Pentaho

 View Only

 PDI Production Options

  • Pentaho
  • Kettle
  • Pentaho
  • Pentaho Data Integration PDI
Data Conversion's profile image
Data Conversion posted 03-19-2018 11:53

Hi Everyone, I'm new to PDI and I'm a little confused about deployment. I've got transformations and jobs running locally that do what I want but I need them to run scheduled on a remote server.

I've read around this topic and just confused myself, do I need a repo? Does it have to have a database? Is this the same as Carte? Should I just get an Ubuntu VM with remote desktop and do it that way?

Apologies if I'm being slow but I can't seem to find a single source of info on the simplest way to go from running jobs on my desktop to deploying them to production.

My use case is fairly simple; it's basic ETL from OLTP databases to an AWS Redshift data warehouse, it's only me that will be setting up and running jobs and none of the jobs are particularly intensive.

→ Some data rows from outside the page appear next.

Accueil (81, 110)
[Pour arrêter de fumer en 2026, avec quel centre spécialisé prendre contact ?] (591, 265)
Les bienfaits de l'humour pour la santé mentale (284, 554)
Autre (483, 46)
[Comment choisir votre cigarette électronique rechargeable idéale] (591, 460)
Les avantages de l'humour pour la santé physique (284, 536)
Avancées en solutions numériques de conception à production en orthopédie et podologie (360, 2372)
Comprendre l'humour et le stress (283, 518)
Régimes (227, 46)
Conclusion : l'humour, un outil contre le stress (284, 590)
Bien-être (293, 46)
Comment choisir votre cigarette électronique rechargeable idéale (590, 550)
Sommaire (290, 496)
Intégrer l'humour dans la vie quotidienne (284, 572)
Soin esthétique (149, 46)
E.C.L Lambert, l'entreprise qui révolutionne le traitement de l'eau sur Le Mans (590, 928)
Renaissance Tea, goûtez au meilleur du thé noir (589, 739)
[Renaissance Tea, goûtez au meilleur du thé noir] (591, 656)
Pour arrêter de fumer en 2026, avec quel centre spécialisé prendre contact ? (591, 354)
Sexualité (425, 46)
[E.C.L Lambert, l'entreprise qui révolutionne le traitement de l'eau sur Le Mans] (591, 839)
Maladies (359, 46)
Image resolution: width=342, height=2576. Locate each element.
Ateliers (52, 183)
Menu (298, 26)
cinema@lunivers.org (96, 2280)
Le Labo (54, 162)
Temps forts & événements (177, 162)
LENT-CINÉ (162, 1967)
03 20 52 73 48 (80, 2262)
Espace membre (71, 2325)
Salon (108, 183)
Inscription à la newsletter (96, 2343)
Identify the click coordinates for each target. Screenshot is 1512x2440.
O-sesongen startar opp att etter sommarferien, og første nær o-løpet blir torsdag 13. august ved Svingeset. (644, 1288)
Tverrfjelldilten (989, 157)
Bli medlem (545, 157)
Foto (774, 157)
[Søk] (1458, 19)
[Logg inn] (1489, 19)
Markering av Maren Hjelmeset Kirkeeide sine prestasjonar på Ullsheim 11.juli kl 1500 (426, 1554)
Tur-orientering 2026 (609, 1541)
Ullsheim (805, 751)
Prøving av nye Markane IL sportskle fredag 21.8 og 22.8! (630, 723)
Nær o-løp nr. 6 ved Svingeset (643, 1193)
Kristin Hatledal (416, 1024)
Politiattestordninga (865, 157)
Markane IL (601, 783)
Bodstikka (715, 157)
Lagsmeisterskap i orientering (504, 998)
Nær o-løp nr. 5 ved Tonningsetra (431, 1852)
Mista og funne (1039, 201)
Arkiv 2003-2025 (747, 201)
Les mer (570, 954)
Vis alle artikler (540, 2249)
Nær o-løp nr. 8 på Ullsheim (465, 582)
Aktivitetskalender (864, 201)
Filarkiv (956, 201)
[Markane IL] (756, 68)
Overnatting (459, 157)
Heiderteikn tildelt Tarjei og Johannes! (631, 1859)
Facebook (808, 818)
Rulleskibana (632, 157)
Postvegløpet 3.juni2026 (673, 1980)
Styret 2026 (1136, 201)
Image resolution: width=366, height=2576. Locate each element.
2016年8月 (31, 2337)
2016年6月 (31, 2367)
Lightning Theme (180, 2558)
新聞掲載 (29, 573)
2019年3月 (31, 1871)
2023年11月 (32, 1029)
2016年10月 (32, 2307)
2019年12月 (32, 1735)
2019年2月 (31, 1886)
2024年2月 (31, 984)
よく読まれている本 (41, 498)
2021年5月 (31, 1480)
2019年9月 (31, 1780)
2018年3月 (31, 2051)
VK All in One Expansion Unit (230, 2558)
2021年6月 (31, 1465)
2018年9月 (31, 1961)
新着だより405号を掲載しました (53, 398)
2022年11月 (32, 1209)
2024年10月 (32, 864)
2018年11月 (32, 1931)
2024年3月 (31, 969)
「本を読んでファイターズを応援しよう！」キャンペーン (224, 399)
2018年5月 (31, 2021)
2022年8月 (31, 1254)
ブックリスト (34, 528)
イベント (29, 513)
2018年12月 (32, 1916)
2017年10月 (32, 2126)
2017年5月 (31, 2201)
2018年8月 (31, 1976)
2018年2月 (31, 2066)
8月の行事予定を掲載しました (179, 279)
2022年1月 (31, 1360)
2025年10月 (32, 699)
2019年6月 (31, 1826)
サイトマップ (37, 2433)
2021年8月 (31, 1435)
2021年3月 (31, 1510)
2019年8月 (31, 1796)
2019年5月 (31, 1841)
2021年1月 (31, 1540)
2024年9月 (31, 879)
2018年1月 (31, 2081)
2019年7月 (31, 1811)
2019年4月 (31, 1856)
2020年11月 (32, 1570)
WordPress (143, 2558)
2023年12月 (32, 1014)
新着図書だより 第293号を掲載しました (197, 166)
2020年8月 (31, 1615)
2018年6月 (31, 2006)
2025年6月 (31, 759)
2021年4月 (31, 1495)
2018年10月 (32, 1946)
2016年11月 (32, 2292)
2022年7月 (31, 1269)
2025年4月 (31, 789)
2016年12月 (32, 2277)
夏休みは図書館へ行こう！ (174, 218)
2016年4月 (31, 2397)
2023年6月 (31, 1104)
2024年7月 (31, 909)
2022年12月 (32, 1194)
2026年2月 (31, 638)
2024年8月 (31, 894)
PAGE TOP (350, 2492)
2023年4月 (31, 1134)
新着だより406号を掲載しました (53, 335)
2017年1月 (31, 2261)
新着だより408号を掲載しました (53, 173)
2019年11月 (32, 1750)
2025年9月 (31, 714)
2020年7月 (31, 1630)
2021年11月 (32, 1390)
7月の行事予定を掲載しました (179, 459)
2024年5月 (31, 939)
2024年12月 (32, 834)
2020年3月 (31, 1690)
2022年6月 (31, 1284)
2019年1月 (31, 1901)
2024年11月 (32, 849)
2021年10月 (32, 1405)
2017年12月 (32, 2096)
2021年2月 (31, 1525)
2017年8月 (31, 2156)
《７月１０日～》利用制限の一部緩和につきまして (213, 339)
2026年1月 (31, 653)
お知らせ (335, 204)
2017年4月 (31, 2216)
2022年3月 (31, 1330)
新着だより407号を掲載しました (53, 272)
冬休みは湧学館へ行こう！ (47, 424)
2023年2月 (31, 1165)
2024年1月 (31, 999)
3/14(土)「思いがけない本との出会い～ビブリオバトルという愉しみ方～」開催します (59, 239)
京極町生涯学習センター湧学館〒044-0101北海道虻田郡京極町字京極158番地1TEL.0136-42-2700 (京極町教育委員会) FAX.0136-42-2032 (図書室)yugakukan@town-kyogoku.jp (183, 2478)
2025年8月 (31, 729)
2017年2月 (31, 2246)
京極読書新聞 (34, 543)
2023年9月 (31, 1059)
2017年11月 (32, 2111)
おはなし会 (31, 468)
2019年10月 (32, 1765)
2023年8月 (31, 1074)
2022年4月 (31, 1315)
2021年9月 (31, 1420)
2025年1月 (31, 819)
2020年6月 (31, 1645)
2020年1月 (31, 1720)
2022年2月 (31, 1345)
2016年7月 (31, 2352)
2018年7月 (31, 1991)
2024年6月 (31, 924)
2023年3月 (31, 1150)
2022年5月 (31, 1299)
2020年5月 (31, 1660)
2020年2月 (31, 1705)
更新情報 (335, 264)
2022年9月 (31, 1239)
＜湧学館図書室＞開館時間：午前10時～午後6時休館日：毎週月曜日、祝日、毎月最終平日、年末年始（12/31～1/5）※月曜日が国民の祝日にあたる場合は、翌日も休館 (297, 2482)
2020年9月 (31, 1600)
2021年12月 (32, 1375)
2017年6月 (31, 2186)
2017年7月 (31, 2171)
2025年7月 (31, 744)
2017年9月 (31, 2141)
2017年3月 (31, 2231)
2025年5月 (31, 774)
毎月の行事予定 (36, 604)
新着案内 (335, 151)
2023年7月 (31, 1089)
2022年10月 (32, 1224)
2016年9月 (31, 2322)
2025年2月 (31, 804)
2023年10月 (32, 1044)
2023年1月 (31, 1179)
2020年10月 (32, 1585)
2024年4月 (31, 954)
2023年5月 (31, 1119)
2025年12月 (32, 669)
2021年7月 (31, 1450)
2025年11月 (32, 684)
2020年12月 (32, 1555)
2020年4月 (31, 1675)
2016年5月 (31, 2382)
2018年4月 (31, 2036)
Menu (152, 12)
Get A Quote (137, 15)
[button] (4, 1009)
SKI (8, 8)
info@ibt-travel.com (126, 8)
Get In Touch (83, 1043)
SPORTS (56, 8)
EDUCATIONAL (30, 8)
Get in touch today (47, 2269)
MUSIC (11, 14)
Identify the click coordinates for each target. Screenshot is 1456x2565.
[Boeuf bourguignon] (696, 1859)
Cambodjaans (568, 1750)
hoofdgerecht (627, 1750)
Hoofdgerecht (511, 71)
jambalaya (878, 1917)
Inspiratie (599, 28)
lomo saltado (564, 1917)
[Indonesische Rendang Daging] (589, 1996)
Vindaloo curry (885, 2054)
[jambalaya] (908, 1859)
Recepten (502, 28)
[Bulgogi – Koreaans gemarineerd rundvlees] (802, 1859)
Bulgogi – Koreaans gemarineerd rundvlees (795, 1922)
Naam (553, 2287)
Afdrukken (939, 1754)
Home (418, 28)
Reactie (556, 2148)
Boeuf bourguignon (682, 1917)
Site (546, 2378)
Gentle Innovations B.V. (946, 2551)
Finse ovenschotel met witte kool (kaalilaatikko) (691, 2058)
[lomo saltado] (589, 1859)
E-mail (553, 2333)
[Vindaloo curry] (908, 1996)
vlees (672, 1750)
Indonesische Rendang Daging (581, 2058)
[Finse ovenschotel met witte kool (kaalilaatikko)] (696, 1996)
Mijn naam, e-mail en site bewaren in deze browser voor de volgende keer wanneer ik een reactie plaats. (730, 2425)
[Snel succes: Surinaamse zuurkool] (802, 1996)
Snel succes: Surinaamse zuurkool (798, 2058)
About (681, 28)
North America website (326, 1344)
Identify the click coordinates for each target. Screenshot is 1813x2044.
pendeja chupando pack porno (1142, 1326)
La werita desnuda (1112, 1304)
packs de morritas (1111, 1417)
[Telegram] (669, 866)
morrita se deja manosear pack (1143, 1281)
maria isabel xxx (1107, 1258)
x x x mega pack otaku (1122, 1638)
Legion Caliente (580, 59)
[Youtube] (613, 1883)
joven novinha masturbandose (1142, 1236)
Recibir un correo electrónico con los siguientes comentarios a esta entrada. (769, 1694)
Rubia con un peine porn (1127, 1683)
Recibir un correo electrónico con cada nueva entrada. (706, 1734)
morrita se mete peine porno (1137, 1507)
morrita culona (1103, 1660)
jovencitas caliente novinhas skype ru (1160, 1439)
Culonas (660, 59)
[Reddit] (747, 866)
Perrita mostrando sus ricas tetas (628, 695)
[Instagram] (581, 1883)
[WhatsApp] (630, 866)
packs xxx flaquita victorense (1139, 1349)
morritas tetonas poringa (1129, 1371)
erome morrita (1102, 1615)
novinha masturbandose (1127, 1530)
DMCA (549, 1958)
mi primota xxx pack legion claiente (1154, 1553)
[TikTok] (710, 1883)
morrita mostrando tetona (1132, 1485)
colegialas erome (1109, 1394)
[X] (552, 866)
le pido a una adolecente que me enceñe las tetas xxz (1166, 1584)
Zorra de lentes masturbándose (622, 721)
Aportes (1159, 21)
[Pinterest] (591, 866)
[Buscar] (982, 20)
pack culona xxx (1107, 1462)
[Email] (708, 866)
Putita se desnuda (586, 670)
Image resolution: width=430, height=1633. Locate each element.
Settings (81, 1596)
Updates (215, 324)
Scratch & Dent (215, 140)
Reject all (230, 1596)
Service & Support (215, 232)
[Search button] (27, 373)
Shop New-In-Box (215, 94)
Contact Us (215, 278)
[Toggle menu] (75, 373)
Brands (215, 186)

If anyone can point me in the direction of the simplest method of getting up and running I'd be very grateful. Doubly so if there's a way to do it using AWS EC2.

Many thanks.


#PentahoDataIntegrationPDI
#Pentaho
#Kettle
Brandon Jackson's profile image
Brandon Jackson

A repository is just a centralized place to store your kjb and ktrs.  If you have figured out a mechanism to make your real files available on the same disk as Pentaho Data Integration, then really all you need to do is use 'cron' to run ./kitchen.sh or ./pan.sh to run a job or transform at a specific time.

I would suggest a common layout for your ETL to make everything more deterministic.

project_named_directory/content  <- all kjb and ktrs go here

project_named_directory/input      <- all manner of flat file input placed here

project_named_directory/output    <- If your ETL emits files, place them here.

project_named_directory/environment  <- Any properties files or standard connection setting stuff put here to keep your PDI clean.  Just read in the properties and let your JDBC connections use those variables.  That will save you the hassle of mucking up your PDI /simple-jndi stuff, /home/pentaho/.kettle/kettle.properties or /home/pentaho/.kettle/shared.xml

A cron example running a job at 1 AM every day.

#minute (0-59)

#       hour(0-23)

#               day of the month (1-31)

#                       month of the year (1-12)

#                               day of the week (0-6 with 0=Sunday)

#                                       commands

### Budgeted Census

0       1       *       *       *       cd /opt/pentaho/pdi/latest/data-integration; ./kitchen.sh -file=/opt/pentaho/ETL/Build\ Budgeted\ Census\ Data/content/build_budgeted_census_data.kjb;

David Martinez's profile image
David Martinez
Data Conversion's profile image
Data Conversion

Thanks guys, much appreciated.

I'll have a go with the cron method above.